## WHAT IS REQUIRED:
Rewrite the part of the Oregon school immunization article between "Senate Bill 442, which" and "have been allowed.", inclusive, changing "school shots" to "school vaccinations".

## TEXT:
----------

SALEM, Ore. -- Sen. Elizabeth Steiner Hayward, a family physician who led the charge for strengthening Oregon's school immunization law, will no longer pursue the legislation, a staffer said today.
Senate Bill 442, which has had one public hearing and attracted national attention, would have eliminated religious and philosophical exemptions from school shots. Only medical exemptions would have been allowed.
Oregon's nonmedical exemption rate for kindergartners is the nation's highest, at 7 percent. It's a number that has been steadily rising since 2000.
"After much careful consideration, Sen. Steiner Hayward has decided to no longer pursue this legislation," the Beaverton Democrat's chief of staff, Paige Spence, wrote in an email. "She is disappointed that the conversations have largely revolved around who is right or wrong about science and the benefits vs. risk of vaccines, rather than about the health and well-being of Oregon's children."
While the bill had strong support from public health and medical leaders, including Oregon Health & Science University, Oregon Medical Association and Providence Health & Services, a vocal group of parents who either delay or avoid vaccines for their children has been active in opposing the bill.
While many are concerned about vaccine safety, some opposed the bill on grounds of medical freedom and parental autonomy.

----------

## DATA RECORDS:

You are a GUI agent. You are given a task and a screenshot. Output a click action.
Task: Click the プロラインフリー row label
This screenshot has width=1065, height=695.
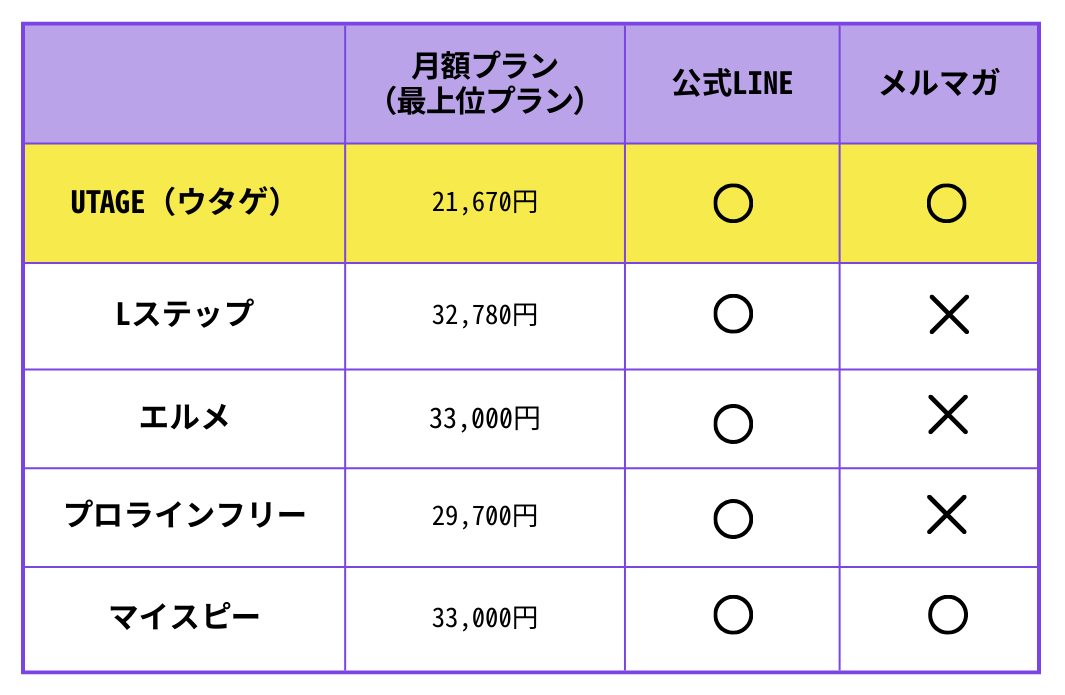click(184, 515)
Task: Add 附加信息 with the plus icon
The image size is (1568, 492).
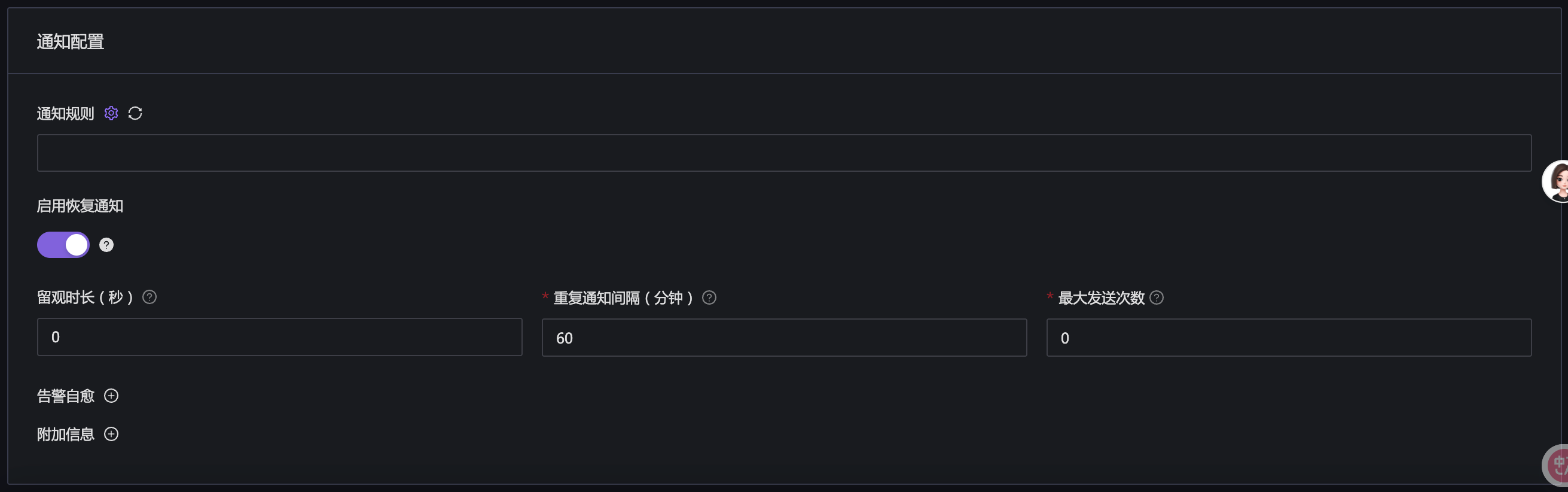Action: (x=111, y=434)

----------

## ANSWER TO THE EXERCISE:
Senate Bill 442, which has had one public hearing and attracted national attention, would have eliminated religious and philosophical exemptions from school vaccinations. Only medical exemptions would have been allowed.